Sono situazioni - si dirà - non condivisibili, diverse; ciascuna è diversa e quella del nostro paese si è formata sulla Costituzione, sull'esperienza di libertà reciproca e di distinzione tra i due ambiti su cui vive una nazione libera, ricca del pluralismo della sua società e delle diverse espressioni, anche spirituali, che si confrontano nell'arena pubblica.
PRESIDENTE. L'onorevole Evangelisti ha facoltà di replicare.
FABIO EVANGELISTI. Signor Presidente, sono assolutamente d'accordo con le considerazioni appena svolte, però siamo su un altro piano e su un altro argomento. Non ho assolutamente inteso - me ne guarderei bene! - mettere in discussione il principio dell'assoluta libertà di espressione, riconosciuto a tutti, figuriamoci alla Chiesa cattolica, ai suoi esponenti e alle sue gerarchie! No, ho detto un'altra cosa! Capisco la delicatezza e, quindi, l'approccio, che deve necessariamente essere equilibrato.
Poiché abbiamo letto espressioni come «provvedimento di legge sovversivo», «una ferita», «una minaccia per la società», «una catastrofe nazionale», provenienti da L'Osservatore romano, dal SIR, l'agenzia dell'episcopato, dalla radio Vaticana, c'è qualcosa di più di una libera espressione di posizioni.
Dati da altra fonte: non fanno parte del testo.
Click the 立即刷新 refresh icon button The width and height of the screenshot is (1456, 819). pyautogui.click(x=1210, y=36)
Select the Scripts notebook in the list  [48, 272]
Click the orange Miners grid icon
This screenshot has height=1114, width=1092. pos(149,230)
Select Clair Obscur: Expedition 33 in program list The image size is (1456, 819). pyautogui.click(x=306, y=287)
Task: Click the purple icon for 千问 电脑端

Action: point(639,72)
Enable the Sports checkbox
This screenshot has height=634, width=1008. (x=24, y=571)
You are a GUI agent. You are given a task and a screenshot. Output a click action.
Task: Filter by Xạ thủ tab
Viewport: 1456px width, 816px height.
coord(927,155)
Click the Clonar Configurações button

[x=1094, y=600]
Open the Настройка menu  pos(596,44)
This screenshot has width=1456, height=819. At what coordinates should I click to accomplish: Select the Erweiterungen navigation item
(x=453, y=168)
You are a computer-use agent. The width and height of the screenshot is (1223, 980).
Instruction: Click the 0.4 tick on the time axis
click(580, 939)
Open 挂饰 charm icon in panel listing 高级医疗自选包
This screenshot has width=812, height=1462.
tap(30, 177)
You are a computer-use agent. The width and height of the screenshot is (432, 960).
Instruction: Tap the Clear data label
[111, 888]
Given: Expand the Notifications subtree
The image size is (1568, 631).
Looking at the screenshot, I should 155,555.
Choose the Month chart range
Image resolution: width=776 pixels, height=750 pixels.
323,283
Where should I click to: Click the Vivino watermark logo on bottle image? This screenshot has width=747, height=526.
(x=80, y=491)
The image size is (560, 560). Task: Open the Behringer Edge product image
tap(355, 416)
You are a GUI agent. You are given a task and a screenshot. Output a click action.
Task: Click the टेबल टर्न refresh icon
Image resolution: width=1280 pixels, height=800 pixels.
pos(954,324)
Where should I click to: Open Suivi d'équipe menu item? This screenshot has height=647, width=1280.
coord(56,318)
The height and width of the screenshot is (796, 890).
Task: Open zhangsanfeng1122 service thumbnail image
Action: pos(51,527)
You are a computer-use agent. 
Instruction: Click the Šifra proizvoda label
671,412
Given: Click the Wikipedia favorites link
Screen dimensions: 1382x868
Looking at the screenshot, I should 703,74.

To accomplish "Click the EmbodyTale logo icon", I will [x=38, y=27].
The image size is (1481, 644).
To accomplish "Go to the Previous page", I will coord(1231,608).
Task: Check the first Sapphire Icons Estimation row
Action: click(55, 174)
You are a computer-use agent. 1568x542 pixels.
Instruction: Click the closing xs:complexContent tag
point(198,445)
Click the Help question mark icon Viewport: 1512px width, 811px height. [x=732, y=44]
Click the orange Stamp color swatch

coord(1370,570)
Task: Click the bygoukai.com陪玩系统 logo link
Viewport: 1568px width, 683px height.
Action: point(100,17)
Inoltre, vi è un problema di rapporti tra lo Stato italiano e lo Stato della Città del Vaticano.
Non voglio arrivare a fare paragoni che potrebbero addirittura suonare blasfemi, ma siamo o non siamo in presenza di una irritualità, come recentemente abbiamo denunciato su un altro tema importante? Possiamo immaginare una sorta di interferenza?
Proprio in queste ore stiamo discutendo di rapporti tra stati: non voglio arrivare ad immaginare la convocazione del nunzio apostolico, ci mancherebbe altro, perché allora saremmo quasi alle dichiarazioni belliche, tuttavia nel linguaggio della diplomazia, della franchezza, ma soprattutto del rapporto fraterno, persino amorevole, tra una sponda e l'altra del Tevere, vorrei che si prendesse in considerazione - qualora dovesse giungere la nota che è stata preannunciata - anche questa ipotesi.